OK tribe 1 call it team gibber blot, consists of 20 people. Say 10 are having children, 5 couples. Would you have 5 of them stay in to look after the children because the other members of the tribe thinks there is no benifit in having them work? OR is it better that none have children and all 20 work?

Team 2 sends 9 out of the 10 couples having children out to work and one person stays home looking after the other 5 couples children. In affect you have 19 out of 20 working. How does this not greatly increase tribe 2's productive capacity over tribe 1?

You may recall in Australia we have been searching for ways to get both older Australians and mothers back into the workforce. If it takes the hand of government to get them into the workforce then this to me is no different to a tribes decision for the greater good to share berries among the people who stay home looking after the children.

Is either team doing better by ensuring that the incompetent work?

The CEO was bitching about the general incompetence he runs into all the time the other day, I said it was because the government want low unemployment.

If we were to take your tribe example and say instead "each tribe needs X amount of work done, team gibber uses 10 people to do it and team 2 uses 19" then we have a completely different measure and instead start looking at whether team gibber will win in a couple of decades because they obviously have people that are more competent.

I would probably prefer to live in team gibber in this scenario. If team gibber could somehow convince the 2 people that suck the most to bugger off to team 2 (guaranteed employment) even better. If team gibber can also manage to convince the best two workers from team 2 to migrate across (higher wages) even better.

End result team gibber still has 50% unemployment but the same GDP. Team 2 has 5% unemployment but a lot of those people are actively hampering the productivity of the people actually doing the work. I see a good future for team gibber.

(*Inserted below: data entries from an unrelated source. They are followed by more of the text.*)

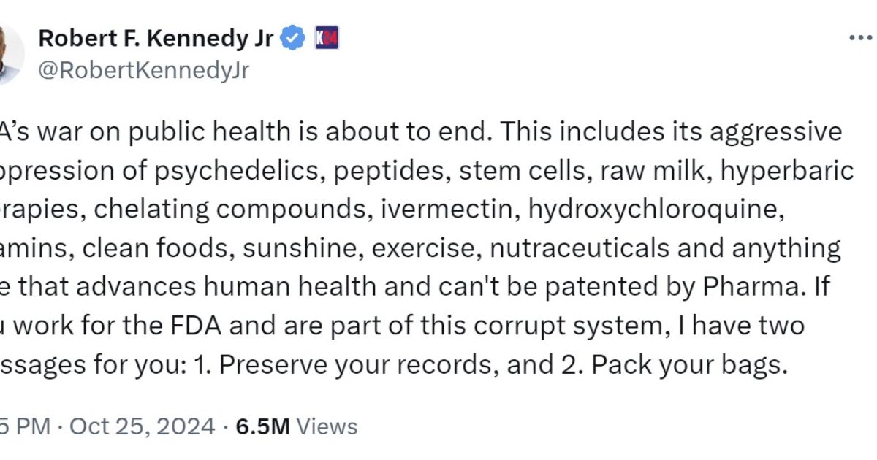Open the 6.5M Views count

pyautogui.click(x=297, y=426)
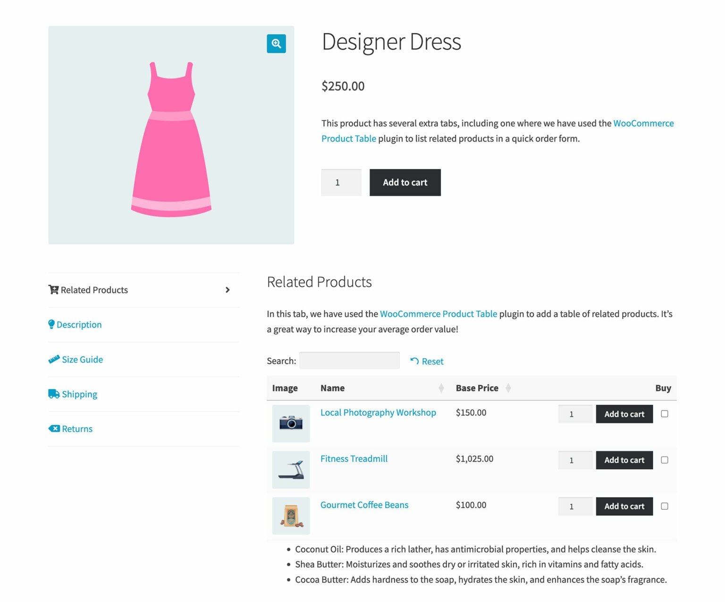Viewport: 725px width, 602px height.
Task: Click the Reset undo-arrow icon
Action: pos(414,361)
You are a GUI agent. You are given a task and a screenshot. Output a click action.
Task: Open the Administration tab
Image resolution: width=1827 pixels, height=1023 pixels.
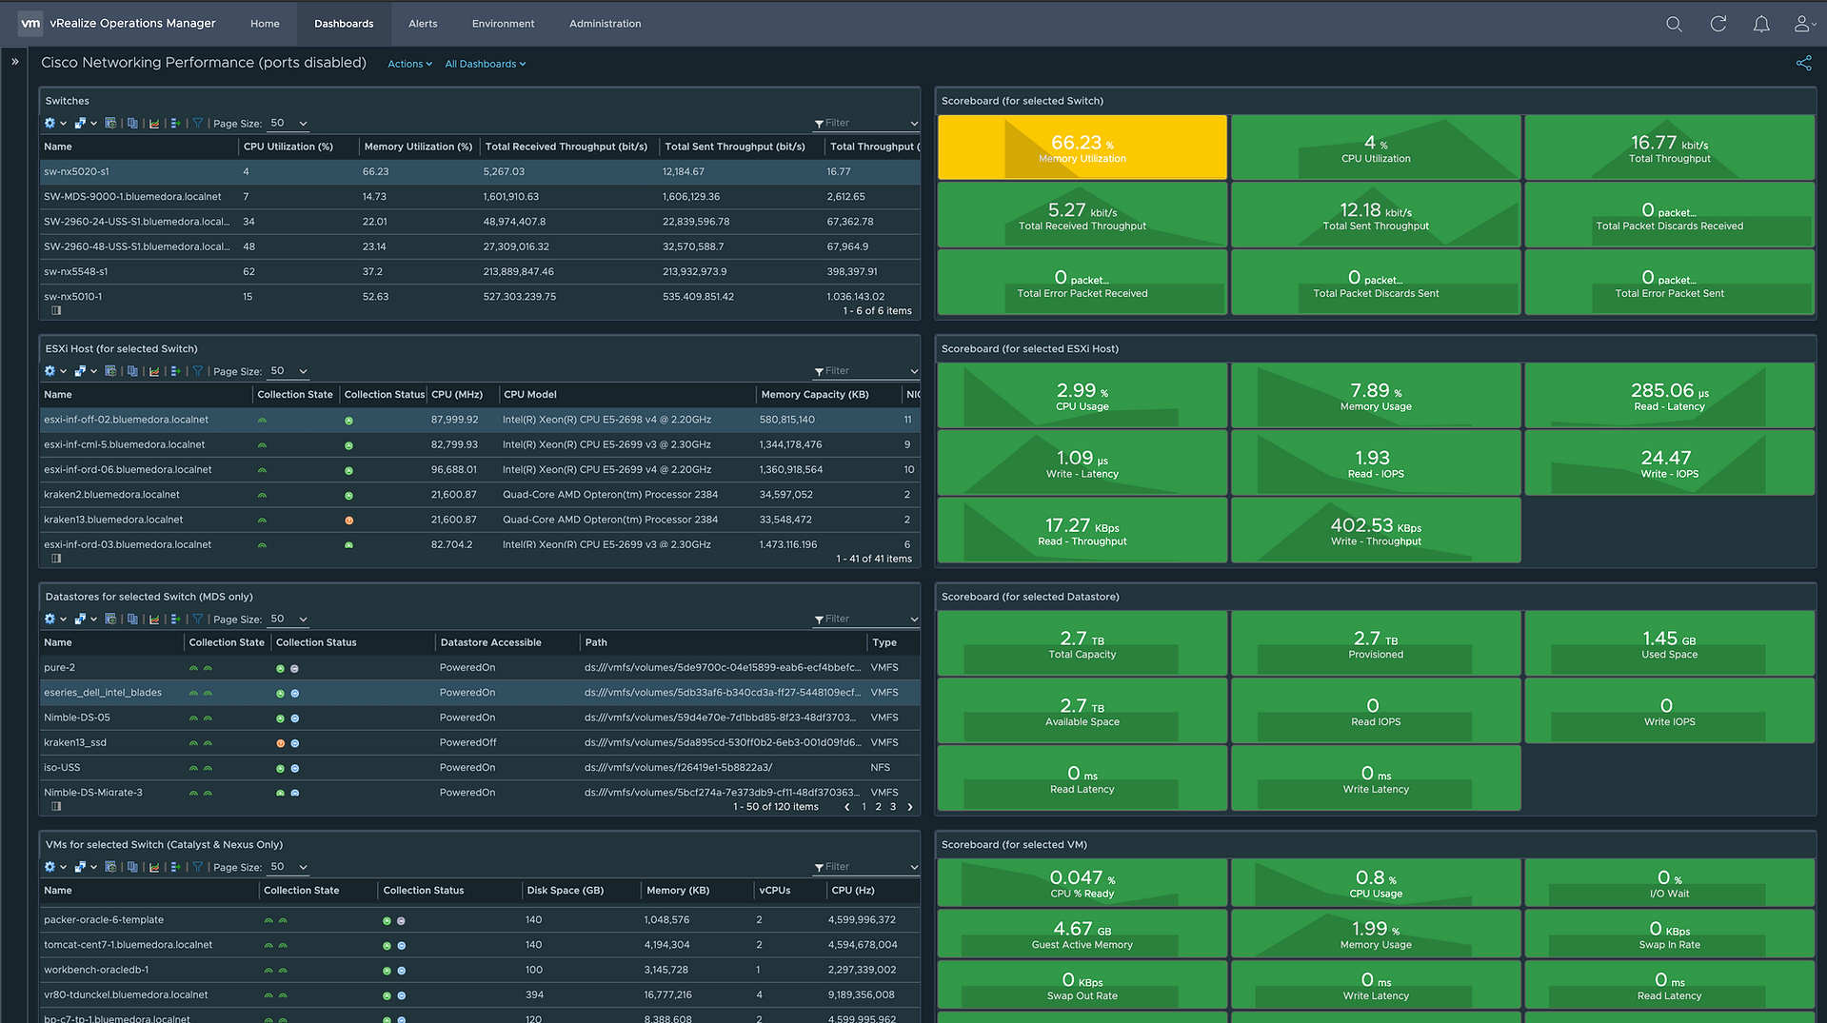(605, 24)
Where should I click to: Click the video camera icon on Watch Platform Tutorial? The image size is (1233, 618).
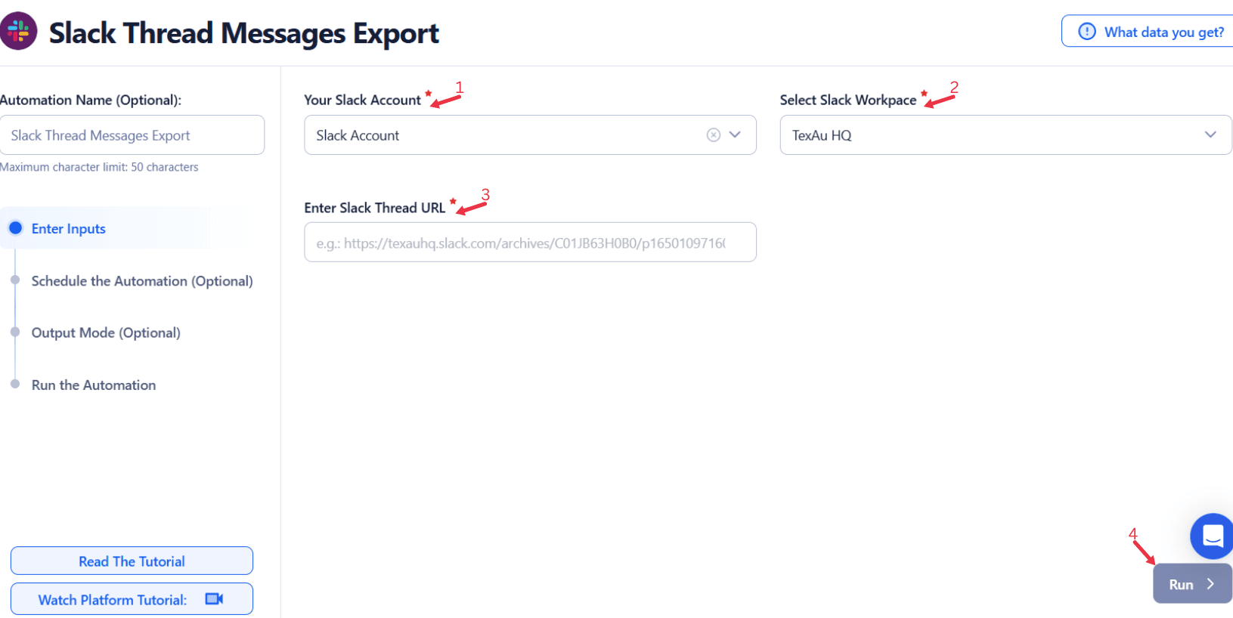pos(214,599)
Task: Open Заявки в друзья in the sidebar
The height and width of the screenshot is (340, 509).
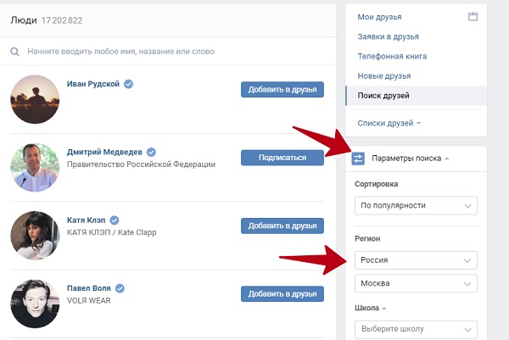Action: 388,36
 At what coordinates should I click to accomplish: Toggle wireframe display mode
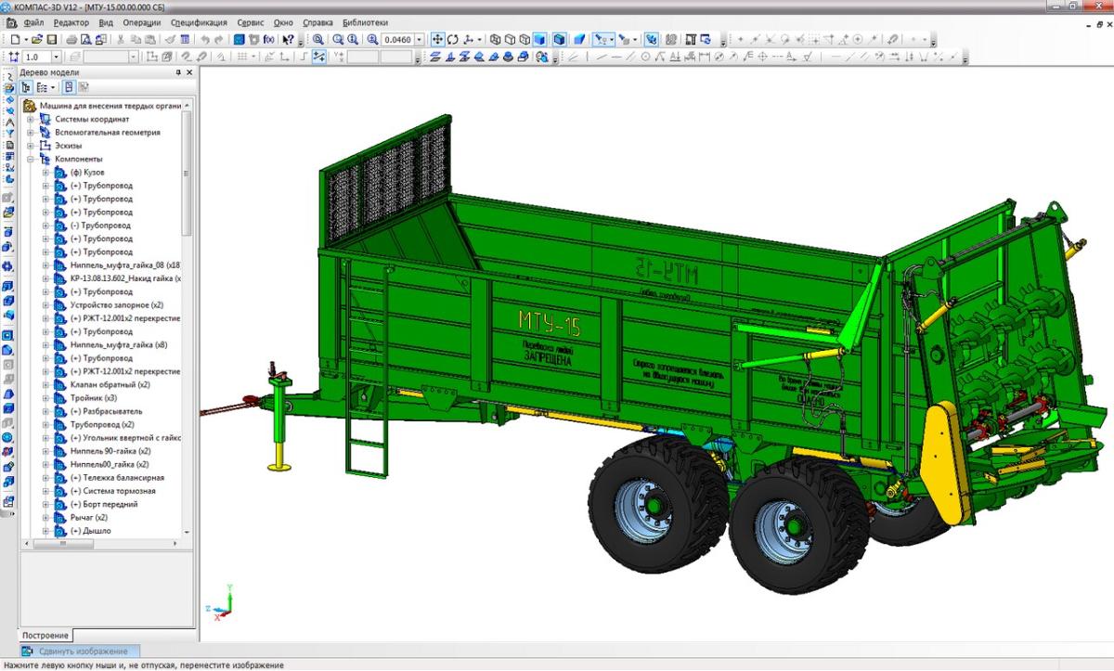coord(496,40)
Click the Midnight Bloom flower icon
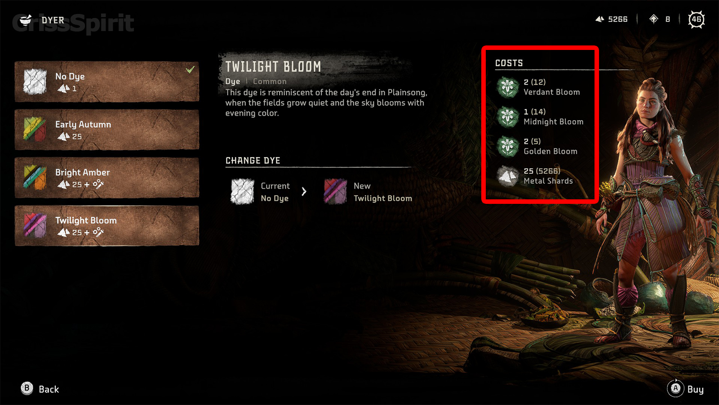The image size is (719, 405). click(x=508, y=117)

This is actually the underlying basis of my 3 man company theory which is basically that no company should be allowed more than 3 staff. Everything requiring more than 3 people can be done with partnerships and sub contracting. 3 man companies can't afford a single seat warmer.

Of course the three man company theory makes more money in an environment full of 100 man companies as there is so much food the 100 can't even take a chance on going for because of the overhead of their 20 or 30 seat warmers. A country full of 3 man companies would be much more fierce in competition.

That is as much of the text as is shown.